Vielleicht gibt es noch andere bessere Beispiele.

Sowas in der Art meinte ich, als ich geschrieben habe, dass man erst hinterher weiß, ob eine Maßnahme erfolgreich war.

ungelt Offline



Beiträge: 119

08.05.2013 12:33
#127 RE: Ziviler Ungehorsam Antworten

Zitat von MadBaron im Beitrag #125
Der "finale Rettungsschuß" darf nicht nur subjektiv mutmaßlich helfen, sondern muss objektiv der Gefahrenabwehr dienen. Dies sehe ich im Fall Daschner nicht gegeben. Im Vergleich dazu der Geiselnehmer mit der Waffe an der Schläfe der Geisel.

Da gibt es schon Unterschiede, sehe ich auch so. In beiden Fällen würde es aber der Rettung von Menschenleben dienen und in beiden Fällen wird dem "Beschuldigten" ein Schaden zugefügt. (Im Falle des "Rettungsschusses" wohl in der Regel ein deutlich schwerwiegenderer, wenn nicht gar "endgültigerer" . Im Vergleich mit einem bloßen Schreck wie im Falle Daschner sowieso.) Und in beiden Fällen würde zwischen verschiedenen Interessen abgewogen und die Rechte der Beschuldigten wären im Ergebnis ebenfalls eingeschränkt.

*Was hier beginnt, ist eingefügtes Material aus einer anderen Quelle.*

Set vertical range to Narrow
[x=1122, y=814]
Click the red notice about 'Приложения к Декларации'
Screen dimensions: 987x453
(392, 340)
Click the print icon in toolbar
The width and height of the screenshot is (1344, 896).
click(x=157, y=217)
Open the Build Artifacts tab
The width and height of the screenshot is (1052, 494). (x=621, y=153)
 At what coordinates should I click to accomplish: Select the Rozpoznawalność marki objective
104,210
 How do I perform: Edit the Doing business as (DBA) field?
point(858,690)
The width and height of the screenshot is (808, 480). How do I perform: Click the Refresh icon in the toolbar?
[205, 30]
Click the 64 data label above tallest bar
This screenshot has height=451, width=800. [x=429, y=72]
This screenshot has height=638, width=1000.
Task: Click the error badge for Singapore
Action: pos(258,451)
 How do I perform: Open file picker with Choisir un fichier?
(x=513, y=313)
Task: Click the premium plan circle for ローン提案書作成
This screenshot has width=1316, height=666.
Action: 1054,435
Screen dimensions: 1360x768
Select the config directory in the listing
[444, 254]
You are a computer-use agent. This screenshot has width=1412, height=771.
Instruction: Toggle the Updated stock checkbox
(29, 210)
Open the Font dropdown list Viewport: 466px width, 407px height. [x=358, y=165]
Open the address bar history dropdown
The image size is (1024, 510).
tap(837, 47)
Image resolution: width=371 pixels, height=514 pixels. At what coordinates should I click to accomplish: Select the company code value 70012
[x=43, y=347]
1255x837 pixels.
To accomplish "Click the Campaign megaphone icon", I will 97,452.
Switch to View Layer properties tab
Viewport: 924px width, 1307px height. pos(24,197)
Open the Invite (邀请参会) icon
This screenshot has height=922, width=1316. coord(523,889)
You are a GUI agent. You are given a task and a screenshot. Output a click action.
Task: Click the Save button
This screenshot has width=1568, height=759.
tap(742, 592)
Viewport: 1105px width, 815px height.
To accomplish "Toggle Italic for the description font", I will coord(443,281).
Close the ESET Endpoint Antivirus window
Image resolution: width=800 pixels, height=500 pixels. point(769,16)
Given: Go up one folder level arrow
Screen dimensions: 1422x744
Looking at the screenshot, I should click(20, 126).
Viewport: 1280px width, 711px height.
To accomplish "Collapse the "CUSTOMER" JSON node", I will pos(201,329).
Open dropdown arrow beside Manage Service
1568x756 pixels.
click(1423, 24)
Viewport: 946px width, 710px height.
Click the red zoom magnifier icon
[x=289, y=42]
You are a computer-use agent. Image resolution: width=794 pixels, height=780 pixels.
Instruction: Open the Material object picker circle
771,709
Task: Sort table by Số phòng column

Ich als Laie sehe jedenfall keinen zwingenden Grund, das Eine als prinzipiell mit dem Rechtsstaat für vereinbar zu betrachten, das Andere aber nicht. (Ganz abgesehen von der Sinnhaftigkeit, wie oben schon erwähnt.) Wir haben ja aber Fachleute hier

Herzlich Ungelt

R.A. Offline



Beiträge: 8.171

08.05.2013 13:31
#128 RE: Ziviler Ungehorsam Antworten

Zitat von Frank2000 im Beitrag #119
Zitat von R.A. im Beitrag #118

Und die liefern auch Resultate.


Auch solche?

Sicher.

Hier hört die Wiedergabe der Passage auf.